### Extract:
####

On Thu, Jun 30, 2011 at 3:59 AM, Balbir Singh <bsingharora@...il.com> wrote:
> On Thu, Jun 30, 2011 at 1:27 PM, Vasiliy Kulikov <segoon@...nwall.com> wrote:
>> On Wed, Jun 29, 2011 at 13:09 -0700, Linus Torvalds wrote:
>>> Ok, having looked at this some more, I'm quite ready to just mark the
>>> whole TASKSTATS config option as BROKEN. It does seem to be a horrible
>>> security hazard, and very little seems to use it.
>>>
>
> I am not sure how you define BROKEN, BROKEN as per security rules?
> /proc/$pid/xxx also expose similar information.

No it doesn't.

/proc/$pid/xyz has always had proper security checks. Now, sometimes
they've been a bit too lax (iow, we've had cases where we just allowed
things we shouldn't - like this "io" file), but /proc/pid/ at least
*conceptually* has always had the "do I have permission to read this
or not". Do a "cat /proc/*/* > /dev/null" and you'll be getting a lot
of "permission denied" etc.

####

### Material:
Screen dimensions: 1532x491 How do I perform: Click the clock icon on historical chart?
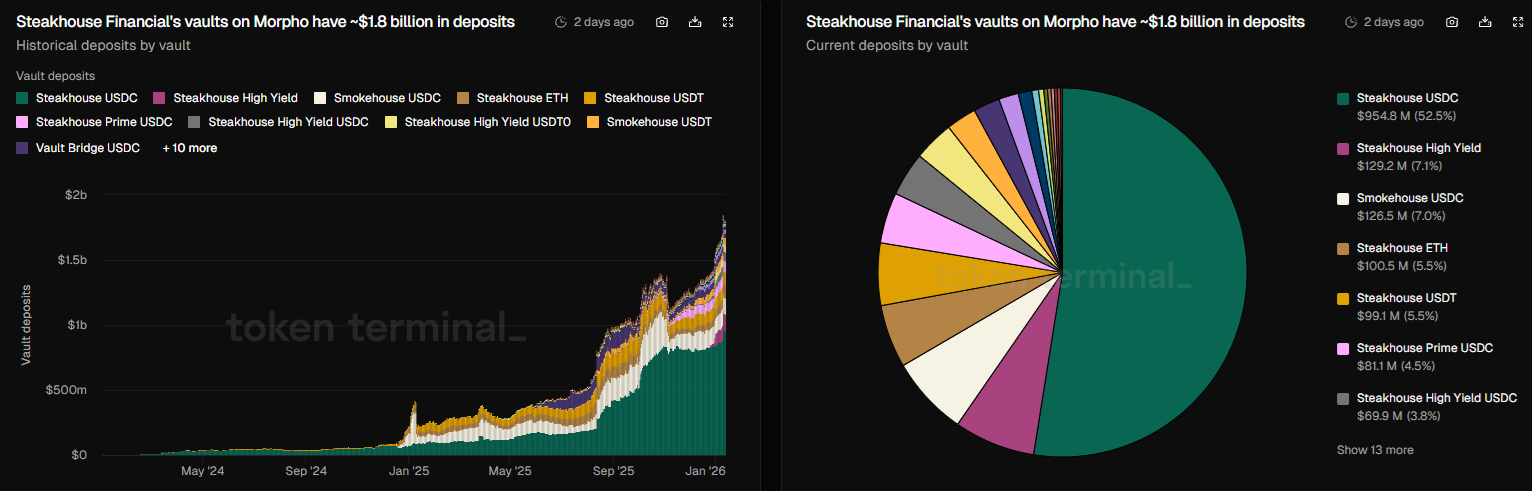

####

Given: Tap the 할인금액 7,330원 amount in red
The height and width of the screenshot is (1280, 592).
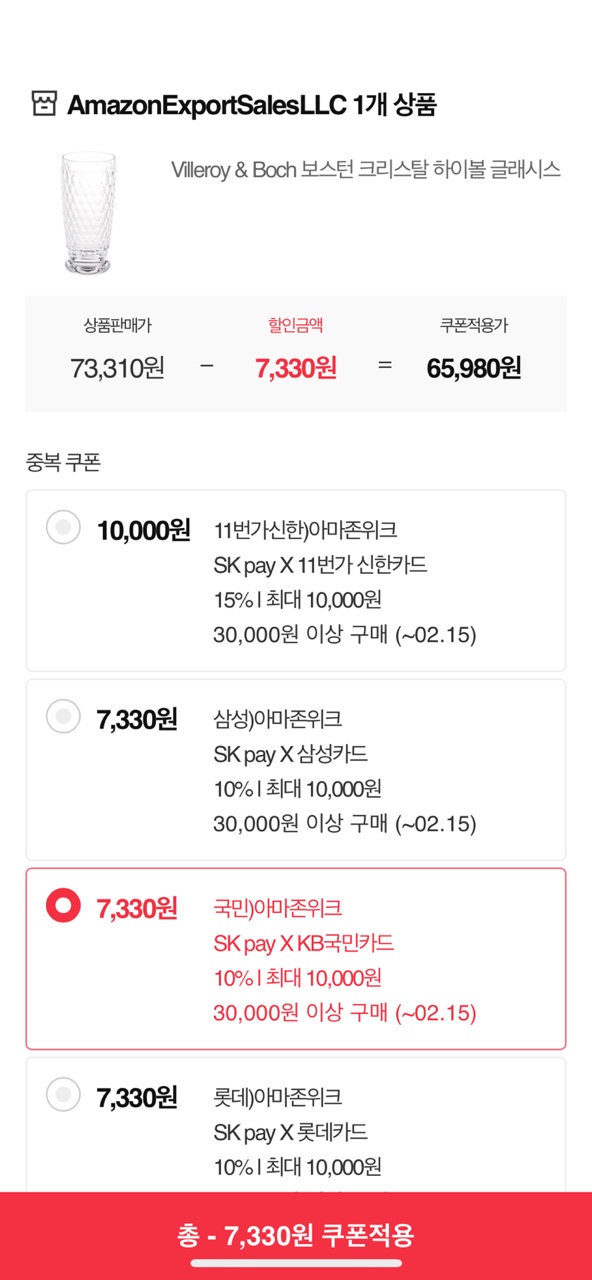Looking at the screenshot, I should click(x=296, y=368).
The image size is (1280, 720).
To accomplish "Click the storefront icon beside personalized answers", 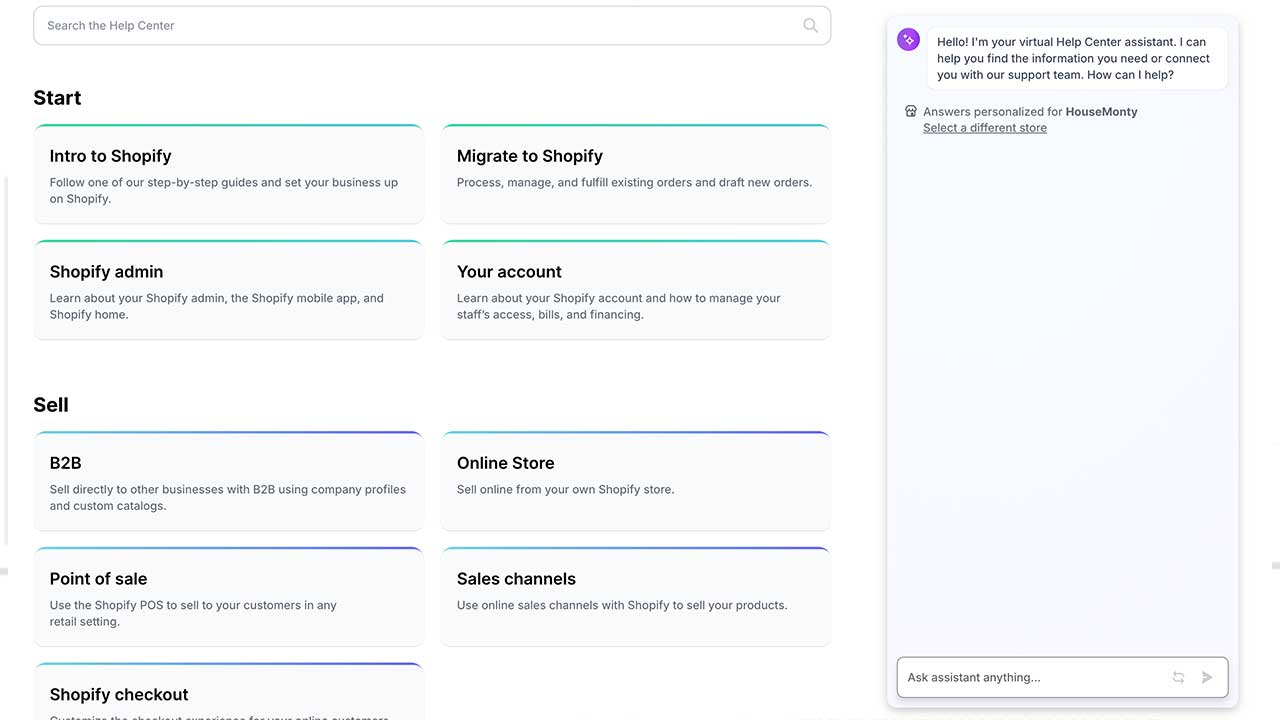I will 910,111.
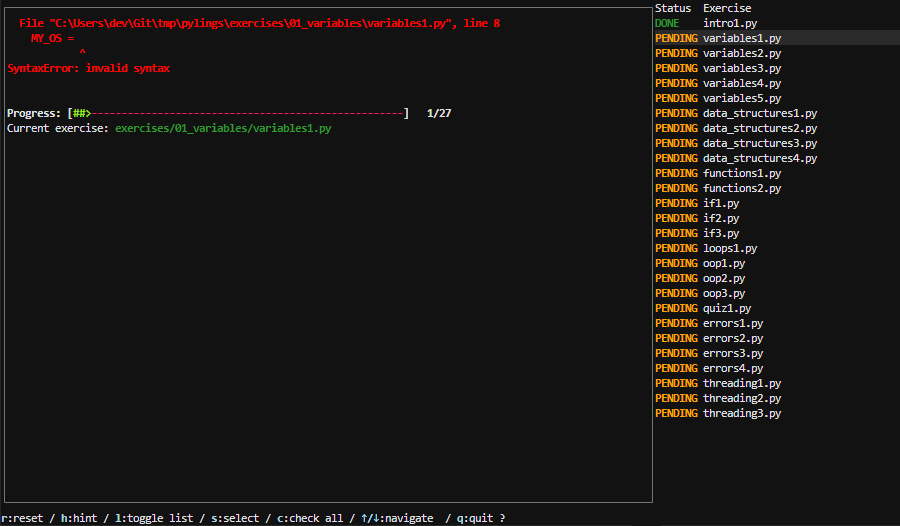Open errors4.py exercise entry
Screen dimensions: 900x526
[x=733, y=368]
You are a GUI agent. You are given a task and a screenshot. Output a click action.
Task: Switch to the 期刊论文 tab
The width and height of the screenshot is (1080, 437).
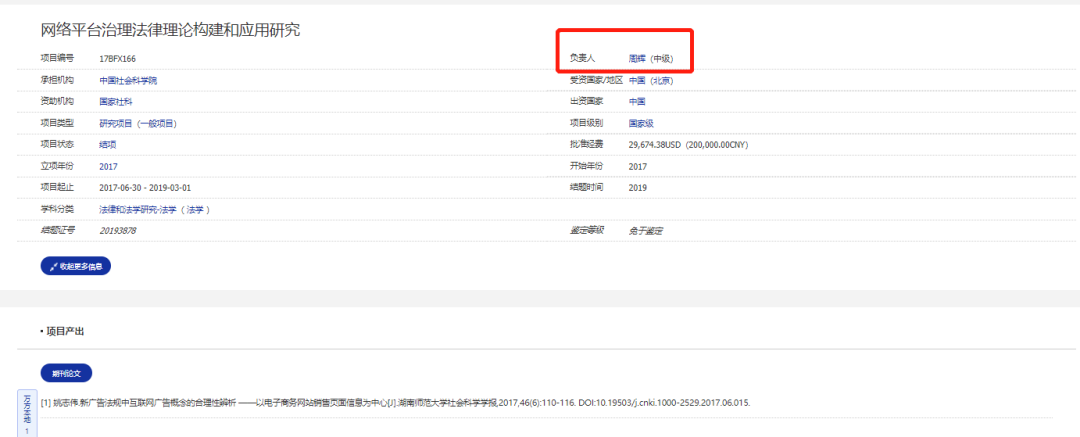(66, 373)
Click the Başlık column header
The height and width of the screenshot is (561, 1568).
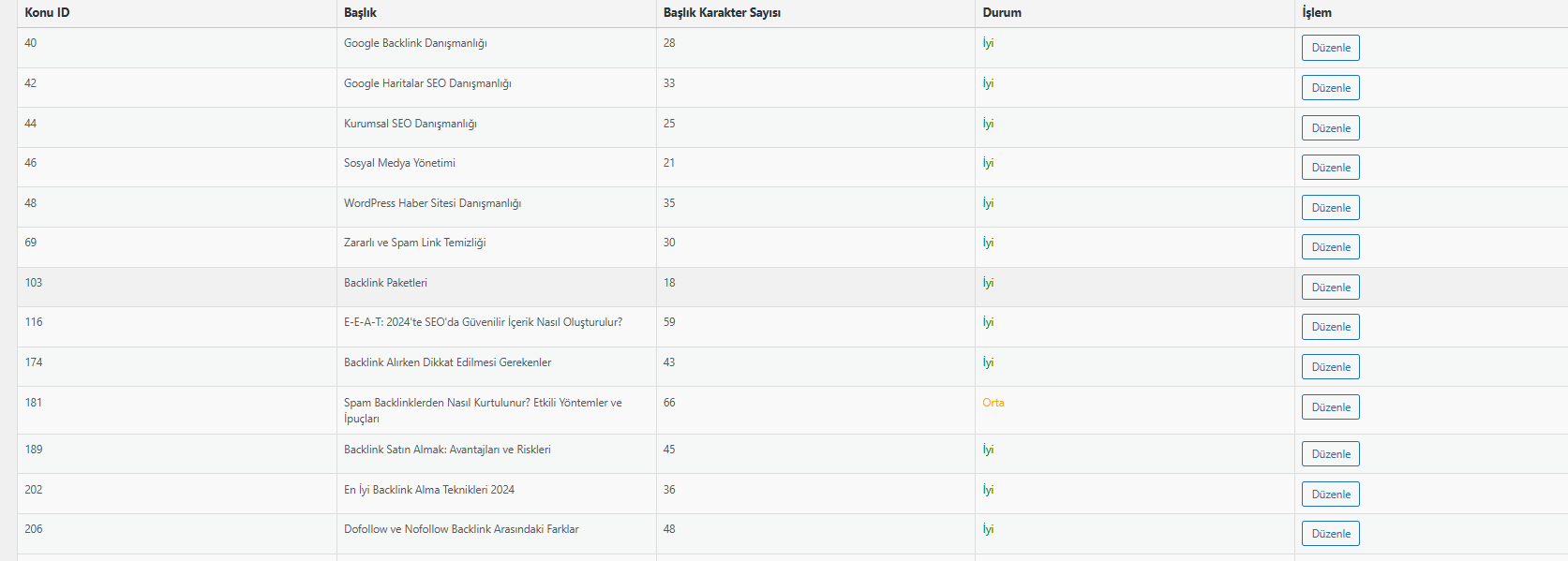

####

### Things to do:
1. From the email exchange, quote the passage starting with "On Thu, Jun 30, 2011 at 3:59" and going on through "per security rules?".
2. Name every person credited as a writer in the "wrote:" lines of the email exchange.
3. In the email exchange, which config option is Linus Torvalds ready to mark as BROKEN?

### Outputs in order:
1.
On Thu, Jun 30, 2011 at 3:59 AM, Balbir Singh <bsingharora@...il.com> wrote:
> On Thu, Jun 30, 2011 at 1:27 PM, Vasiliy Kulikov <segoon@...nwall.com> wrote:
>> On Wed, Jun 29, 2011 at 13:09 -0700, Linus Torvalds wrote:
>>> Ok, having looked at this some more, I'm quite ready to just mark the
>>> whole TASKSTATS config option as BROKEN. It does seem to be a horrible
>>> security hazard, and very little seems to use it.
>>>
>
> I am not sure how you define BROKEN, BROKEN as per security rules?

2.
Balbir Singh
Vasiliy Kulikov
Linus Torvalds

3. The TASKSTATS config option.